Gordon Fletcher

Personal information
- Full name: Gordon Thomas Fletcher
- Born: 14 February 1908 Parkes, New South Wales, Australia
- Died: 3 September 1987 (aged 79)

Playing information
- Position: Five-eighth, Halfback, Centre
Club
| Years | Team | Pld | T | G | FG | P |
| 1928–32 | Eastern Suburbs | 39 | 5 | 0 | 0 | 15 |
| 1934 | North Sydney | 5 | 1 | 0 | 0 | 3 |
|  | Total | 44 | 6 | 0 | 0 | 18 |
Representative
| Years | Team | Pld | T | G | FG | P |
| 1928 | New South Wales | 4 | 1 | 0 | 0 | 3 |
- Source: As of 21 June 2019

= Gordon Fletcher =

Australian rugby league footballer

Gordon Fletcher was an Australian rugby league footballer who played in the 1930s. He played for Eastern Suburbs and North Sydney in the NSWRL competition.

==Background==
Fletcher played in the local country competitions before joining Eastern Suburbs. He played representative football for Western NSW and Far Western NSW in 1927 and 1928.

==Playing career==
Fletcher made his first grade debut for Eastern Suburbs in Round 1 1928 against University at the Royal Agricultural Society Grounds. Eastern Suburbs finished 2nd on the table that year and eventually reached the grand final against arch rivals South Sydney who were looking at winning their 4th premiership in a row.

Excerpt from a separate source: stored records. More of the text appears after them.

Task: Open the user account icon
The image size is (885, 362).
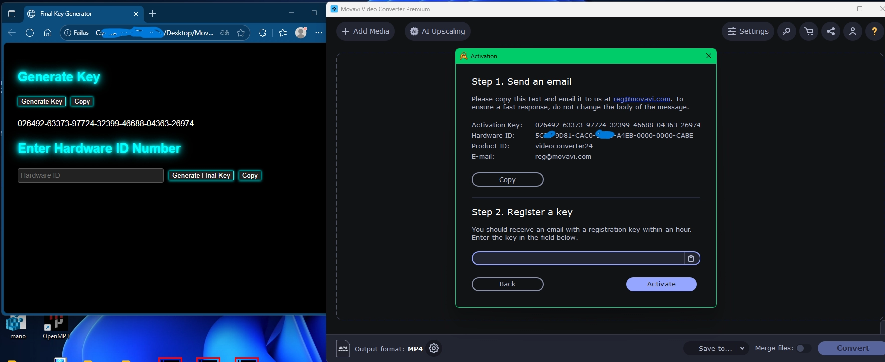Action: [x=853, y=31]
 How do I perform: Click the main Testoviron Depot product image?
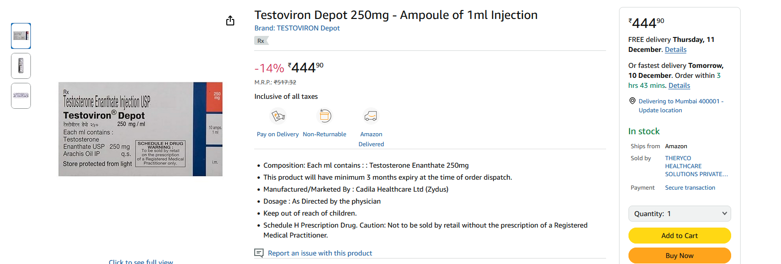click(141, 129)
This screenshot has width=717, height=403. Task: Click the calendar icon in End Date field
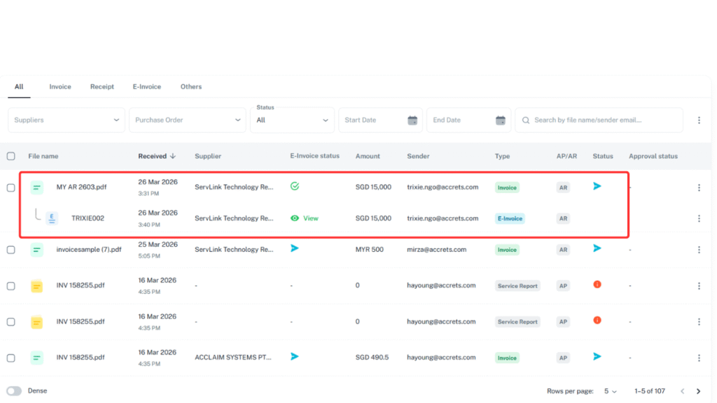click(x=501, y=120)
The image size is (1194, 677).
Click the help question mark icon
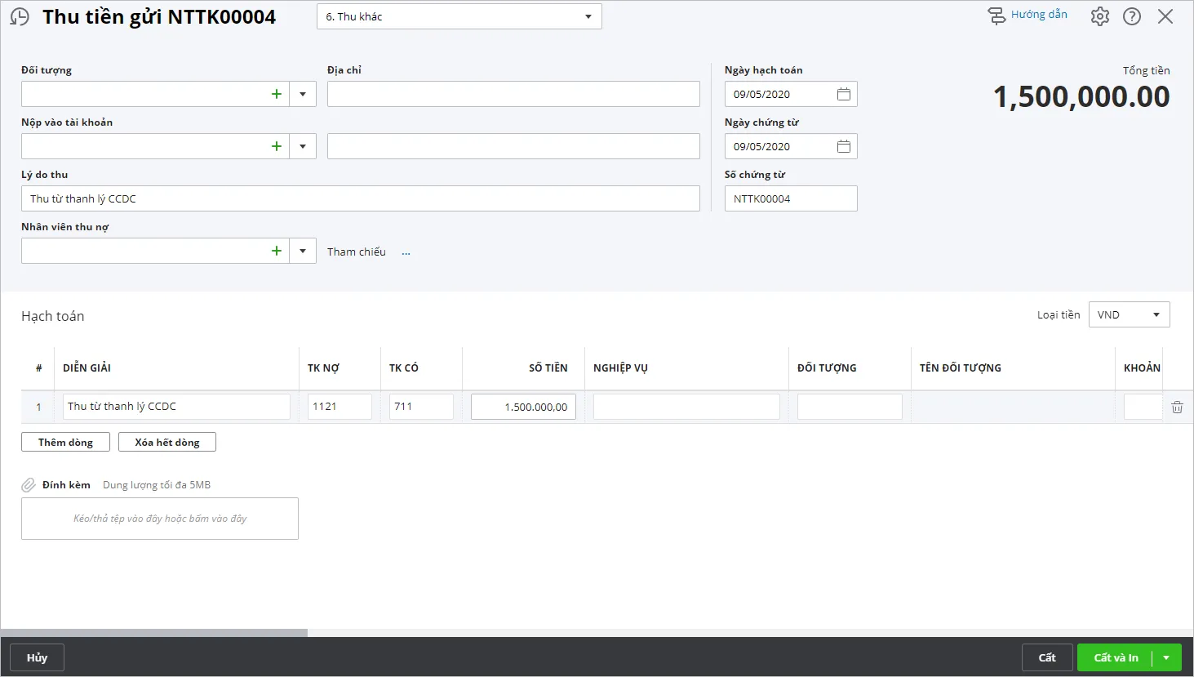(1131, 16)
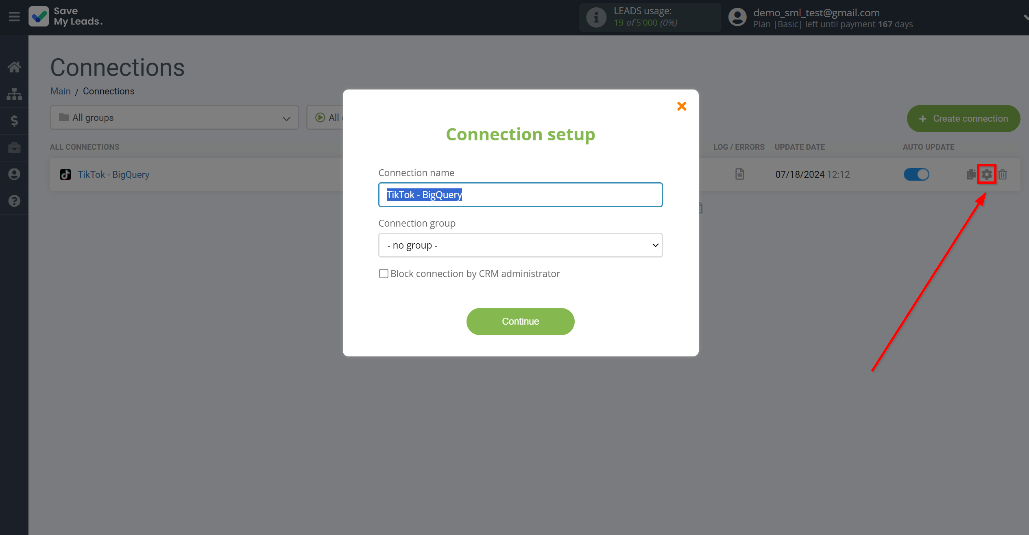The height and width of the screenshot is (535, 1029).
Task: Click the Continue button
Action: tap(521, 321)

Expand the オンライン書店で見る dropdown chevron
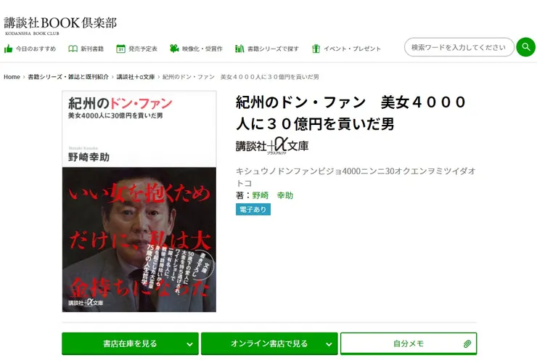[329, 344]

Fletcher played at five-eighth in the match as Easts were comprehensively beaten 26–5 in the final played at the Royal Agricultural Society Grounds. Fletcher was also selected to play for New South Wales in 1928 and featured in 4 games.

Fletcher played with Easts up until the end of 1932 before departing the club. Due to the residency rules at the time, Fletcher sat out the 1933 season before signing with North Sydney for the 1934 season. Fletcher only managed to play 5 games with Norths before retiring.